Delivering Drugs to the Right Place
Jeff Koberstein | Chemical Engineering
More than a quarter of U.S. adults live with chronic pain caused by both injuries and a host of diseases. In fact, this physical suffering is the leading complaint of older Americans—and the reason one in five of them takes pain killers. (Back pain leads the list, followed by headaches.) Unfortunately, in 70 percent of cases, medication does not work. As a result, patients miss work and increase healthcare costs by frequently visiting doctors.
Jeff Koberstein and his team are figuring out how to deliver pain-relief drugs to the right place. With Prof. Richard Ambron from the Columbia University Medical Center, they are creating tiny, easy-to-swallow particles—known as drug-delivery vehicles—that would carry medication to its target. Ordinarily, a mass of nerve cells, called ganglia, shuttles a pain signal to the central nervous system. For them to send this pain signal, they need to create a certain protein. If scientists can stop production of this protein, they can prevent the transmission of pain. They stop production of this protein through a process called RNA interference, which helps control which genes are active and how active they are.
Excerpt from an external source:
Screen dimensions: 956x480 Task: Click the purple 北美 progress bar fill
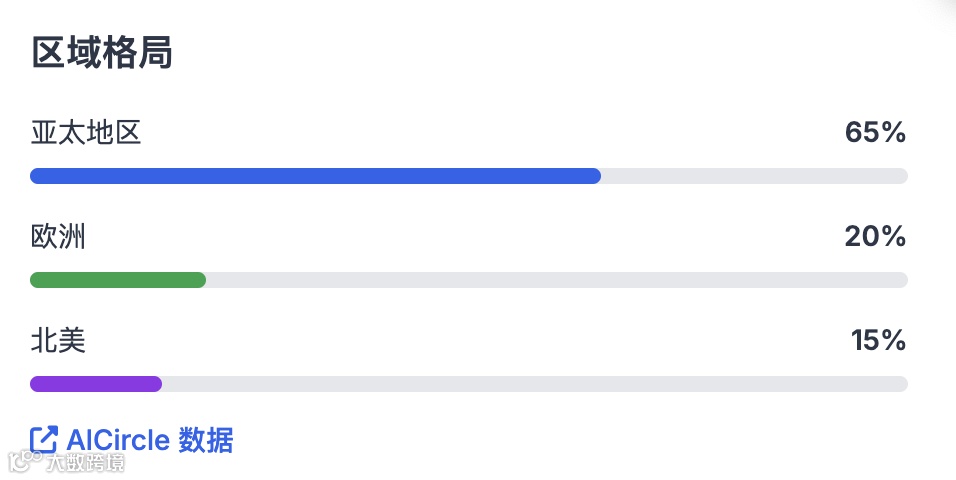coord(96,384)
In the future, Koberstein and his team plan to use their “molecular toolbox” to help deliver other drugs. As a result, they should be able to more efficiently and cost effectively treat patients with many conditions and diseases.
Koberstein, who is the Percy and Vida Hudson Professor of Chemical Engineering, si a former department chair and is currently co-director of a National Science Foundation IGERT grant on Soft Materials. He received his PhD in chemical engineering from the University of Massachusetts and taught at Princeton University and the University of Connecticut before coming to Columbia Engineering in 2000.